The Mad Agriculture Journal
November 12, 2021
I am most apprehensive to write about the Bison because it is the animal I’m least familiar with among the animal hats, and it has been perhaps the most abused and appropriated for genocide and colonization. The art of the patch itself was drawn by John James Audubon, whose exploration of the ‘wild west’ was enabled by the slaves and indigenous tribes he relied on to collect species, row boats and horse pack across the land.
The Great Plains once teemed with bison. Thunderous herds. Keystone herbivores. In the early 1800s, between 20 to 30 million bison lived across North America. They survived the Ice Age extinction about 14,000 years ago, and co-evolved with resplendent grasslands of the prairie. Their migration and spirit animated the life, culture and migration of indigenous peoples. Then, under Manifest Destiny and the ensuing forceful takeover of the Great Plains, we exterminated bison as a way of crippling Native Americans through whatever means necessary. The decimation of the bison accelerated the decimation of the Arapaho, Assiniboine, Blackfoot, Cheyenne, Chippewa, Comanche, Cree, Creek-Maskoki, Crow, Hidatsa, Kickapoo, Kiowa, Navajo, Nakoda, Ojibwe, Osage, Pawnee, Quapaw, Shoshone, Sioux, Tonkawa, and many more. This action cleared the land for homesteading, dispossession and the rise of cattle culture and farmers plowing the prairie to grains. The population of bison dwindled to 591 animals by 1889.

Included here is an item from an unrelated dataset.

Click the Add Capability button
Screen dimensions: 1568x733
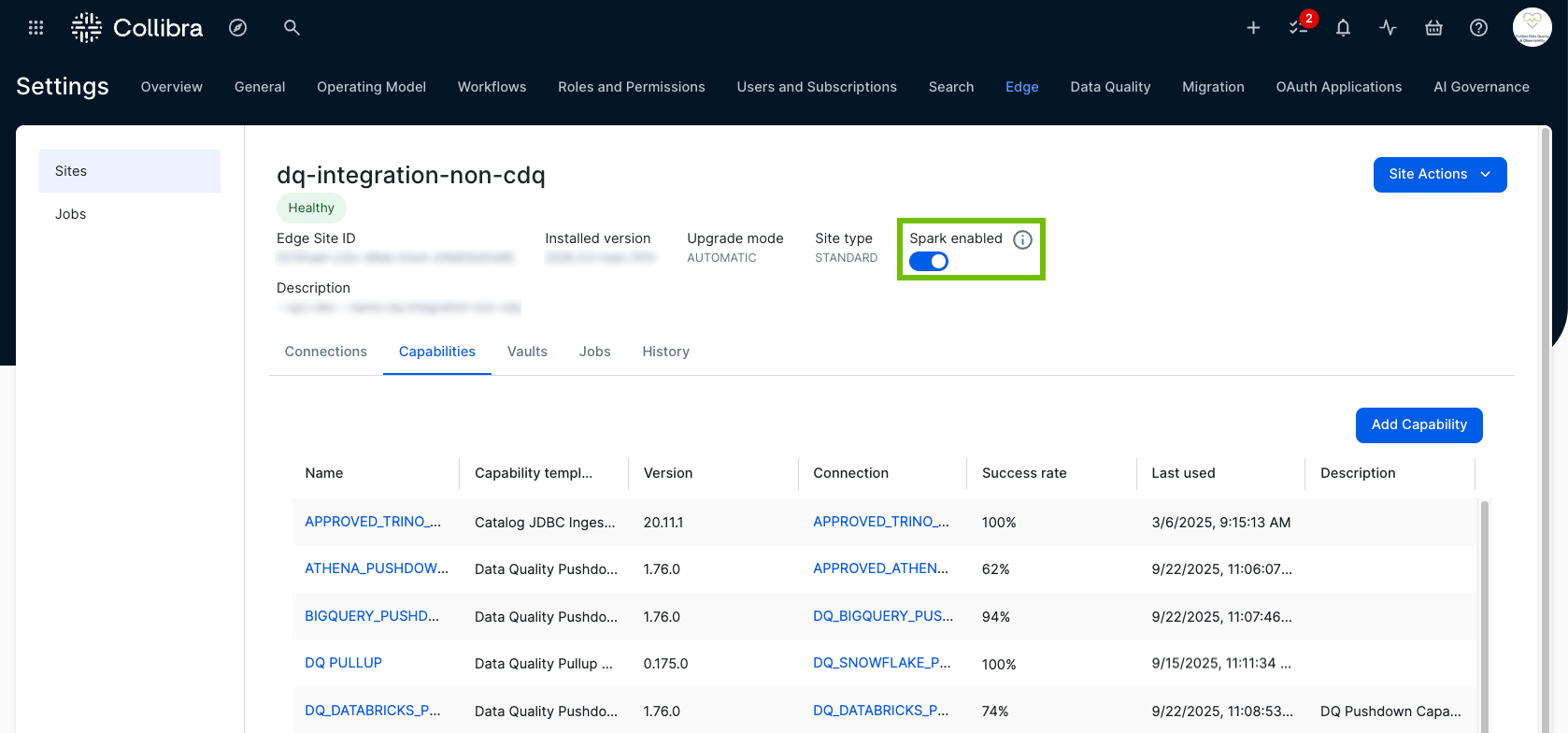pyautogui.click(x=1418, y=424)
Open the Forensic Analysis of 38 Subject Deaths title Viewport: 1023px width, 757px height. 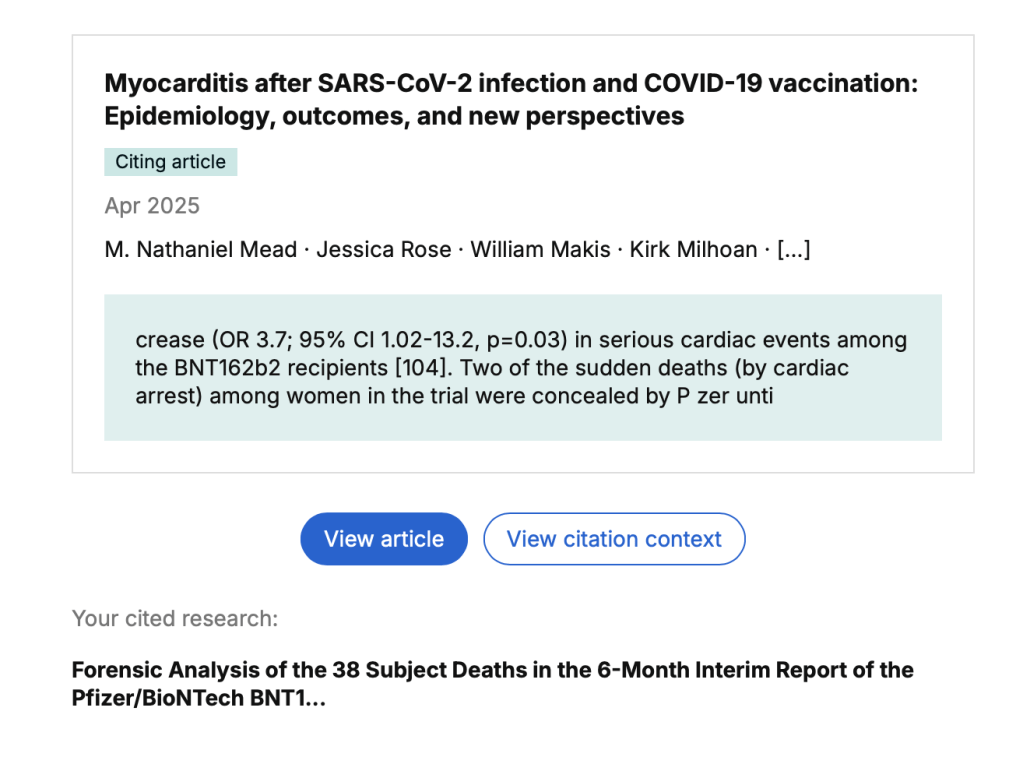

Restoration efforts are happening. The population of bison is roughly 35,000. For me, the bison has become a reminder of this trauma and a call to remember what the land wants to be. And now, we must live in the wake of this loss, remembering the stories, and ask, what does the land need us to be? The bison calls us to question and upend narratives of genocidal horror cloaked in grandiloquence (i.e. ’amber waves of grain’ mythology). This is the work of regeneration.